In 2014, the QNI published a survey of more than 1000 district nurses. Three major issues were identified from the data: workforce, mobile working and discharge planning.
When I first heard that discharges were a major issue, I was disappointed. I thought back to my learning as a student nurse when it was impressed upon us relentlessly that the plan for discharge should be made when a patient is first admitted to hospital.
I was concerned to learn that almost 40 years later this would be such a major problem, when the importance of safe and seamless transfers of care between hospital and home ought to be understood by all professionals in the system.
In response to the survey findings, in 2015 the Department of Health funded the QNI to undertake a project to explore good practice in discharge planning. The project report has now been published online at: bit.ly/dischargeplanning.
The review of the evidence has shown that there is no single solution to the issue, but several: the report provides examples of areas in the country where discharge planning is working well, with consistently positive patient outcomes. These are the areas that can provide blueprints for services in other localities seeking innovation in this area of practice.
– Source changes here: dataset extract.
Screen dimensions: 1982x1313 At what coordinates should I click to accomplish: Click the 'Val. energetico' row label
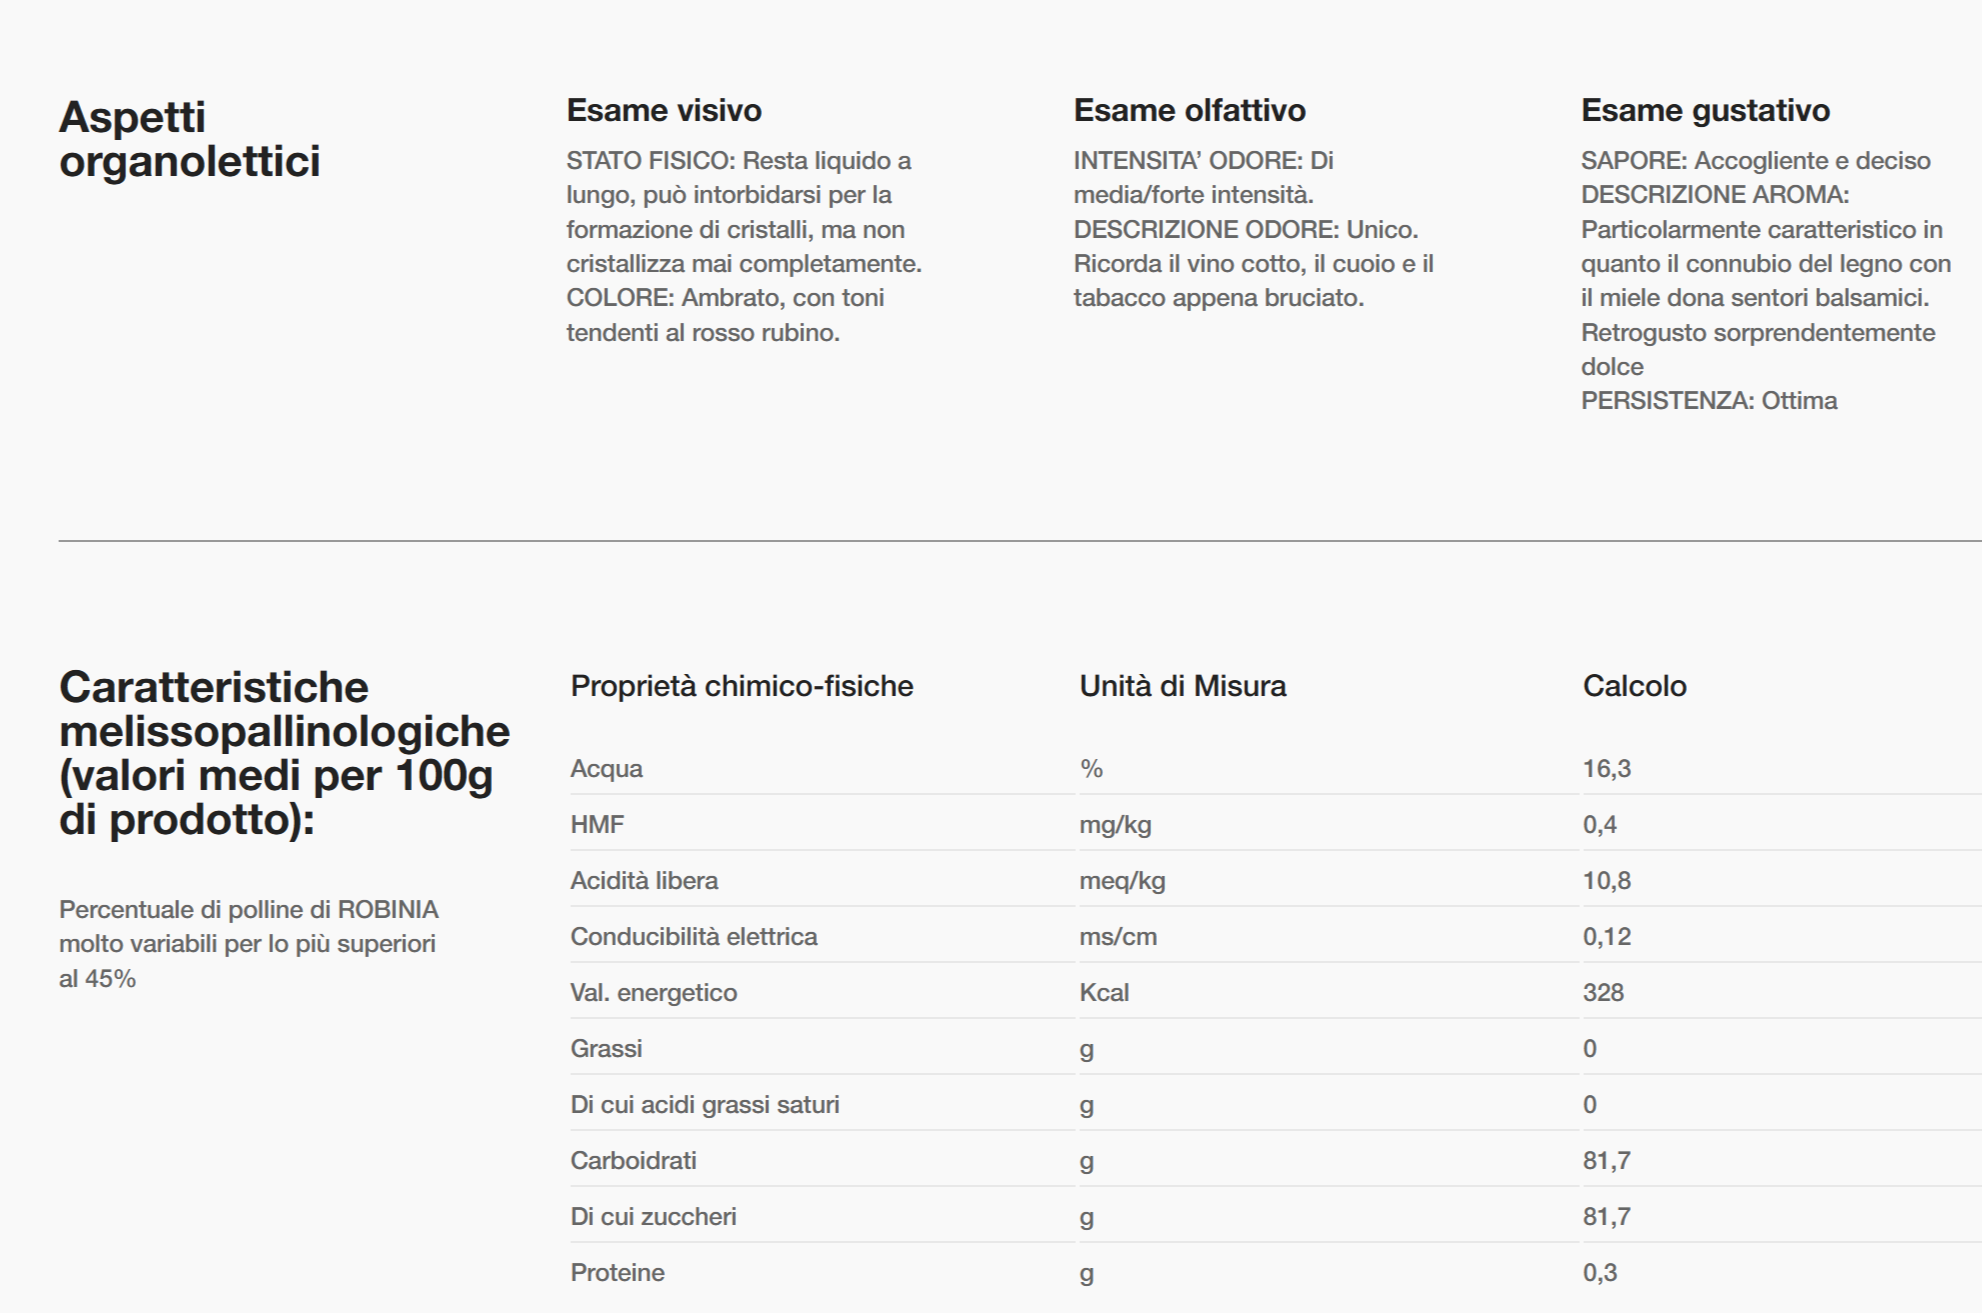click(x=653, y=993)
They have worked to address the challenges of safe, seamless transfers of care with solutions from frontline practitioners, supported by whole system changes.
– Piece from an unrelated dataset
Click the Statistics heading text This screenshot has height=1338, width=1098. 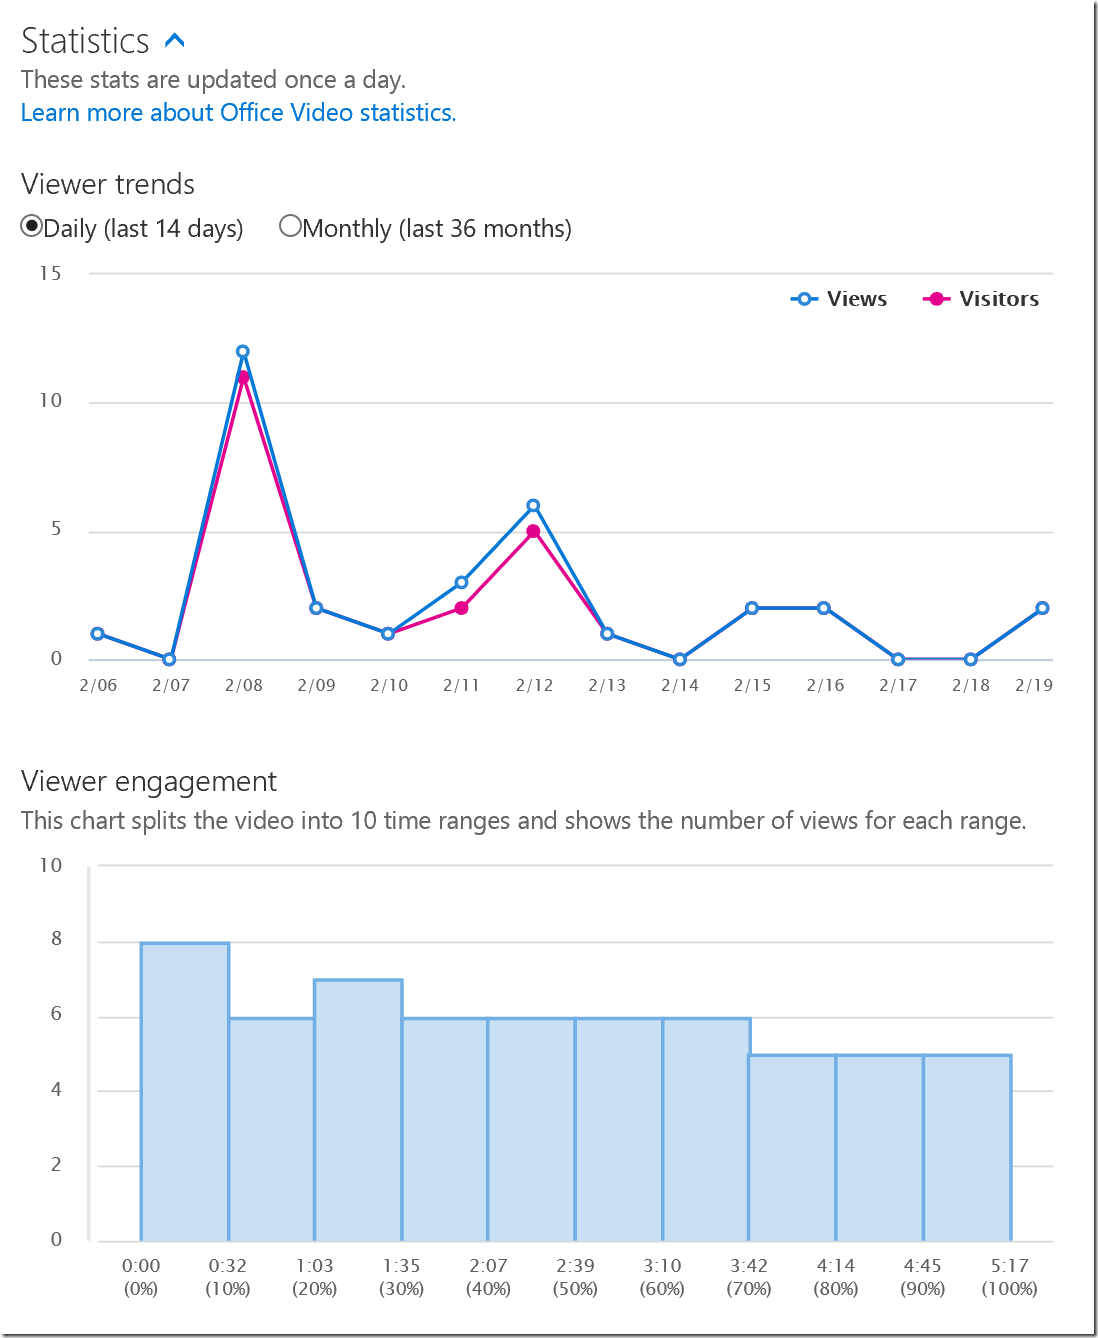pos(85,41)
Communication is highlighted in the report as a major barrier in discharge planning. This is not just about the right procedures being in place and utilised effectively by all but an understanding of each others’ roles. As a chief nurse of a hospital recently told me, community nursing skills and the complexity of the care required in the community are very poorly understood by our hospital based colleagues.
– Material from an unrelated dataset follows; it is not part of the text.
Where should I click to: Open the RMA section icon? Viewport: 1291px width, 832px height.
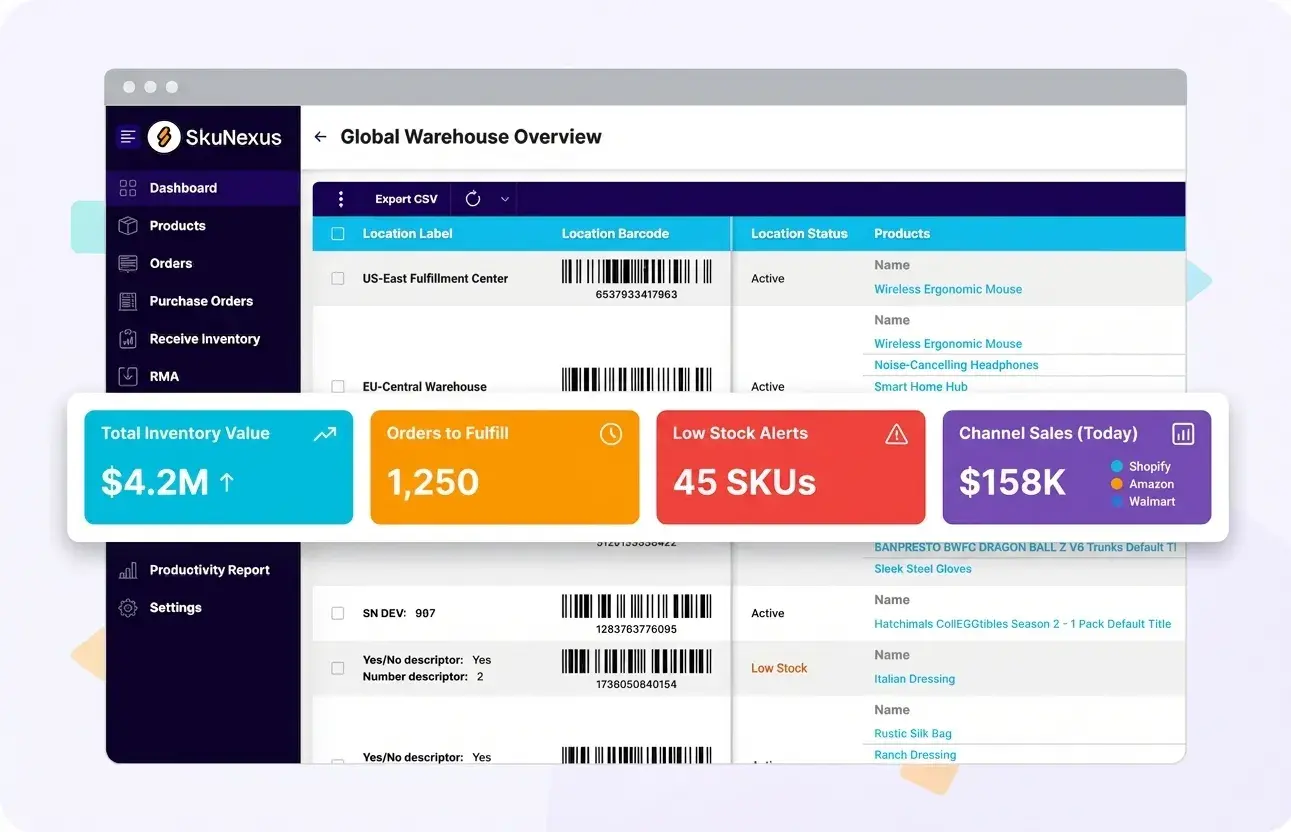127,376
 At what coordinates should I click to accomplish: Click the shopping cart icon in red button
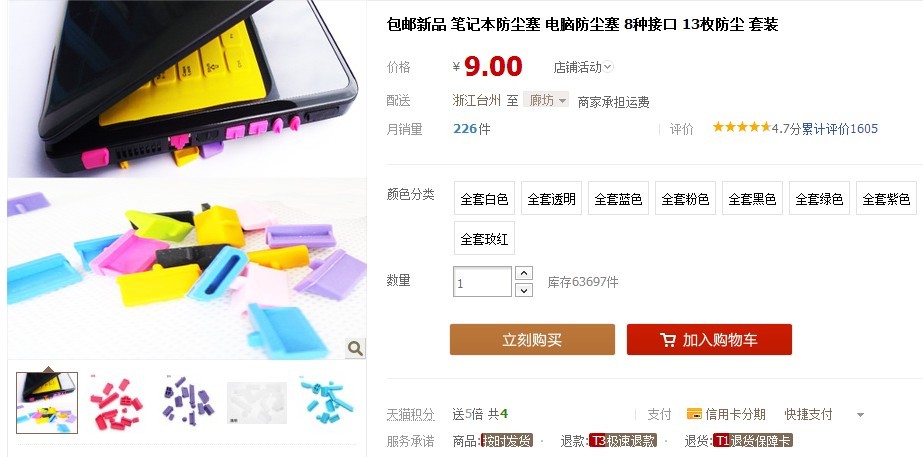pyautogui.click(x=668, y=340)
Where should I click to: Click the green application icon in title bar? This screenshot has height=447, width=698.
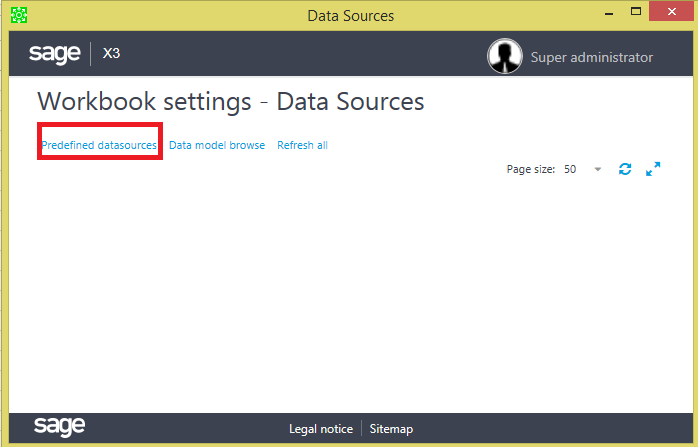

When reflecting on the discharge planning report, I believe the main issues from our original district nursing report are all interrelated. There is no doubt that without the right staff with the right skills working together, discharges of people with ever more complex conditions to the district nursing service will be problematic. Furthermore, without the right technology to share patient records on mobile devices, discharges cannot be seamless.
Is it time we had a major ‘show and tell’ event where our hospital-based colleagues are offered the opportunity to shadow a district nurse for a day? Sharing the reality of everyday practice in the community may help to create a shared perspective of what ‘really good’ can look like if all parties are to fully understand each other’s roles in supporting patients in the transition of their care.